Chairperson of the Kuyavian-Pomeranian Regional Assembly
- In office September 2000 – November 2006
- Preceded by: ?
- Succeeded by: Krzysztof Sikora

Member of Kuyavian-Pomeranian Regional Assembly from 2 district
- Incumbent
- Assumed office 1999

Personal details
- Born: 2 January 1955 Poland
- Died: 6 December 2017 (aged 62)
- Party: Democratic Left Alliance

= Lucyna Andrysiak =

Polish politician

Lucyna Mieczysława Andrysiak (2 January 1955 – 6 December 2017) was a Polish politician who was a Member of Kuyavian-Pomeranian Regional Assembly and a former Assembly Chairperson (2000–06).

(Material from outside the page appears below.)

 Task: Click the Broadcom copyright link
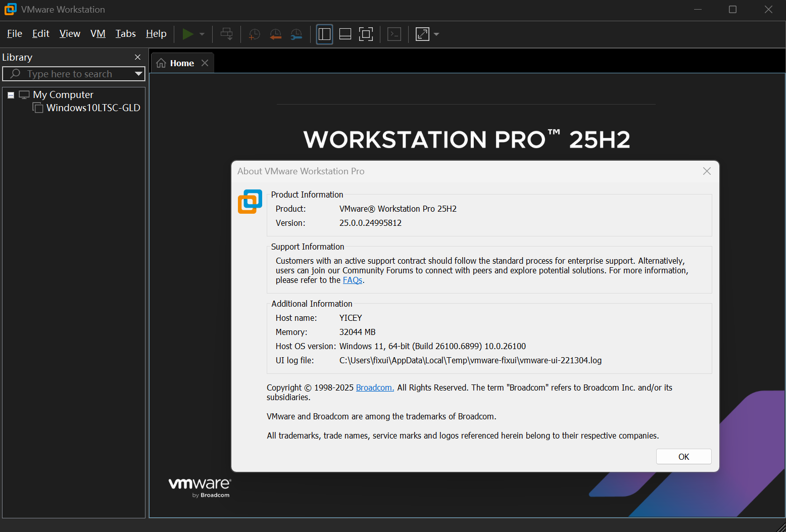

In 1998 Polish local election she joined the Regional Assembly I term representing the 2nd district. From September 2000 to December 2017 she was Assembly Chairperson (Przewodniczący Sejmiku Województwa Kujawsko-Pomorskiego).

In 2002 election she was elected again. She polled 5,404 votes and was first on the Democratic Left Alliance-Labor Union list. Assembly II term elected her as Assembly Chairperson again.

In 2006 election she was elected for a third time. She scored 3,950 votes, running on the Left and Democrats list.

She died on 6 December 2017 at the age of 62.